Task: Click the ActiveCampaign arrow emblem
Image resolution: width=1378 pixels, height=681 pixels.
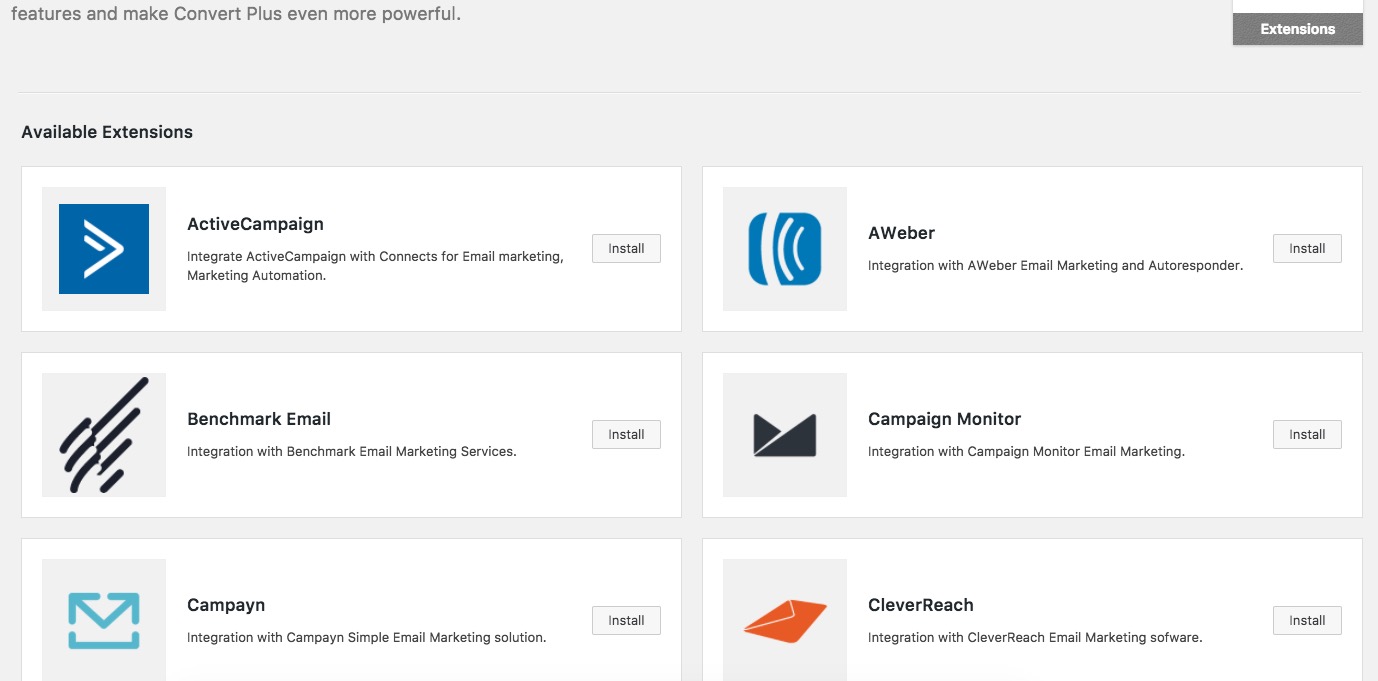Action: 103,248
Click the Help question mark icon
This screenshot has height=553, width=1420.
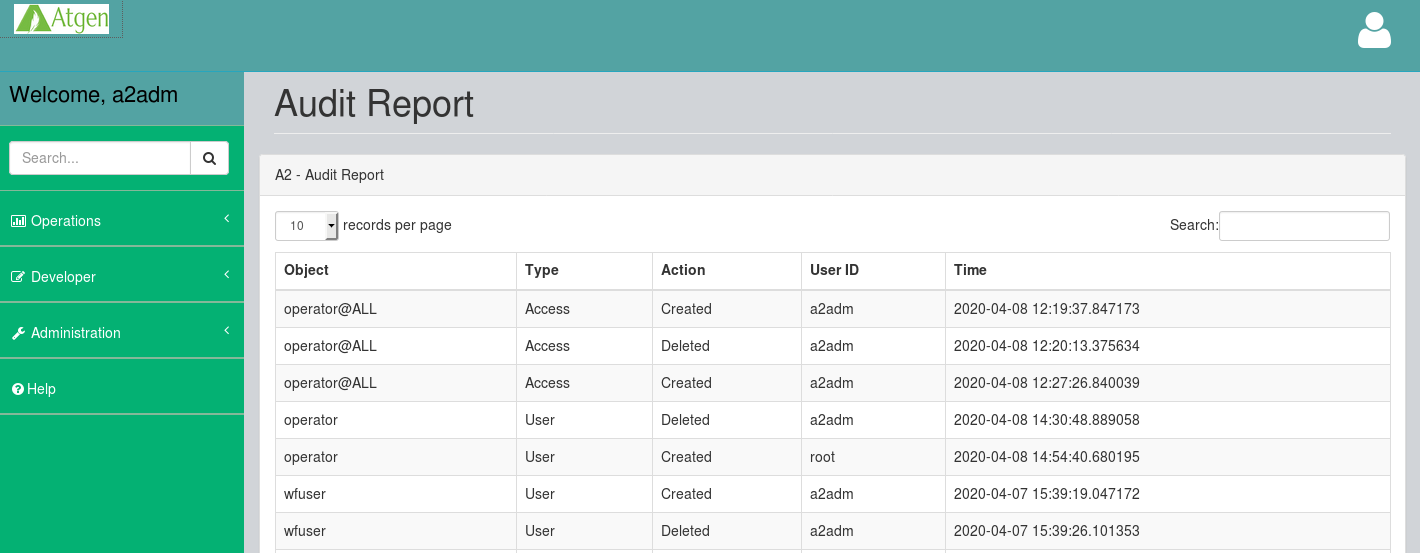(18, 389)
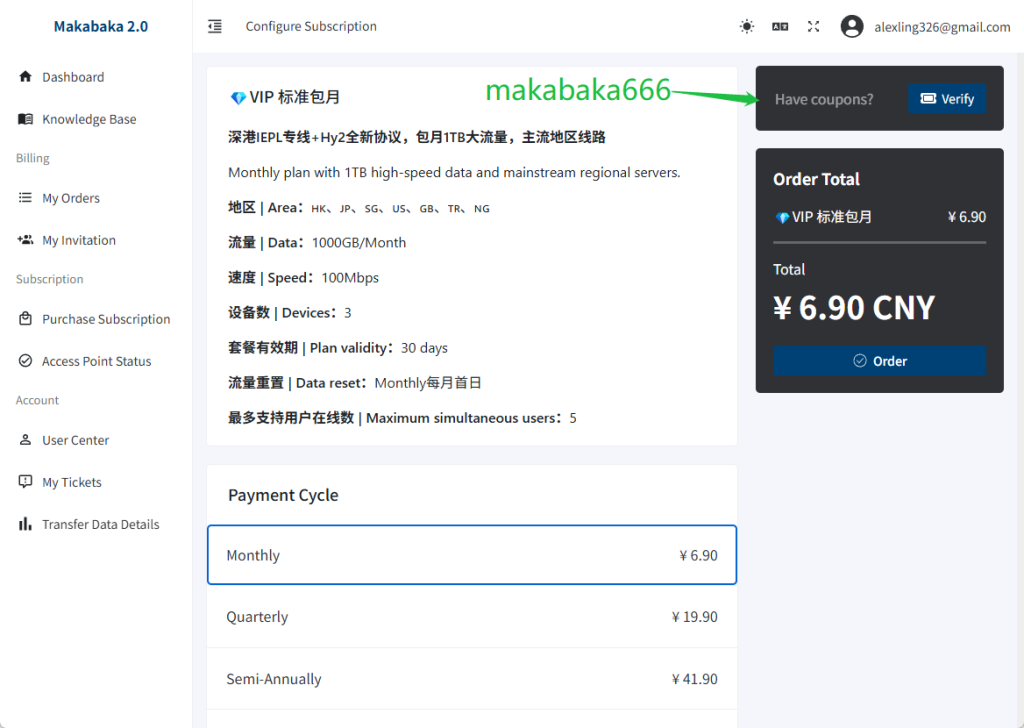Open the account menu for alexling326@gmail.com

tap(942, 27)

+ + +

◆ **DIRECTIONS FOR THIS TASK**
Without any pictures, reproduce exactly the lines from the line that contains "Click the Help question mark icon" to the end of the entries above, both ends included.

◆ **THE ANSWER**
Click the Help question mark icon
This screenshot has height=553, width=1420.
(18, 389)
Open the account menu for alexling326@gmail.com

tap(942, 27)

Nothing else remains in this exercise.